Martes 9 de octubre

PRIMERA LECTURA

Lectura de la carta del apóstol san Pablo a los Gálatas 1, 13-24

 

Hermanos: Habéis oído hablar de mi pasada conducta en el judaísmo: con qué saña perseguía a la Iglesia de Dios y la asolaba, y aventajaba en el judaísmo a muchos de mi edad y de mi raza como defensor muy celoso de las tradiciones de mis antepasados.

Pero, cuando aquel que me escogió desde el seno de mi madre y me llamó por su gracia, se dignó revelar a su Hijo en mí para que lo anunciara entre los gentiles, no consulté con hombres ni subí a Jerusalén a ver a los apóstoles anteriores a mí, sino que, enseguida, me fui a Arabia, y volví a Damasco.

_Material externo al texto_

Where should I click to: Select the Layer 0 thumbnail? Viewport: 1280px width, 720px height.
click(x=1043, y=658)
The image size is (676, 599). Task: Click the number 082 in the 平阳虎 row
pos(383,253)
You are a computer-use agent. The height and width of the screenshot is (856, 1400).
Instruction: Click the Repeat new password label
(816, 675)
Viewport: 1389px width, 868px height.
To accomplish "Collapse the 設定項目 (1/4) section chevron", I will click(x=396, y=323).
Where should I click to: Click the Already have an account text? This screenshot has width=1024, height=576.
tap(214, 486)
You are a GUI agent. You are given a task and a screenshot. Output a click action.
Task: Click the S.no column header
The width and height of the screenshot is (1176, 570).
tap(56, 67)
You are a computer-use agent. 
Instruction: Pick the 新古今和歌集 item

Después, pasados tres años, subí a Jerusalén para conocer a Cefas, y permanecí quince días con él. De los otros apóstoles no vi a ninguno, sino a Santiago, el hermano del Señor. Dios es testigo de que no miento en lo que os escribo. Después fui a las regiones de Siria y de Cilicia. Personalmente yo era un desconocido para las iglesias de Cristo que hay en Judea; sólo habían oído decir que el que antes los perseguía anuncia ahora la fe que antes intentaba destruir; y glorificaban a Dios por causa mía.

Palabra de Dios / Te alabamos Señor.

 

SALMO RESPONSORIAL

Sal 138, 1b-3. 13-14ab. 14c-15

 

R/. Guíame, Señor, por el camino eterno.

 

Señor, tú me sondeas y me conoces.

Me conoces cuando me siento o me levanto,

de lejos penetras mis pensamientos;

distingues mi camino y mi descanso,

todas mis sendas te son familiares. R/.

Tú has creado mis entrañas,

me has tejido en el seno materno.

Te doy gracias porque me has plasmado portentosamente,

porque son admirables tus obras. R/.

Mi alma lo reconoce agradecida,

 no desconocías mis huesos.

Cuando, en lo oculto, me iba formando,

y entretejiendo en lo profundo de la tierra. R/.

 

EVANGELIO

Lectura del santo Evangelio según san Lucas 10, 38-42

 

En aquel tiempo, entró Jesús en una aldea, y una mujer llamada Marta lo recibió en su casa. Esta tenía una hermana llamada María, que, sentada junto a los pies del Señor, escuchaba su palabra.

Marta, en cambio, andaba muy afanada con los muchos servicios; hasta que, acercándose, dijo: «Señor, ¿no te importa que mi hermana me haya dejado sola para servir? Dile que me eche una mano».

Respondiendo, le dijo el Señor: «Marta, Marta, andas inquieta y preocupada con muchas cosas; sólo una es necesaria. María, pues, ha escogido la parte mejor, y no le será quitada».

Palabra del Señor / Gloria a Ti Señor Jesús.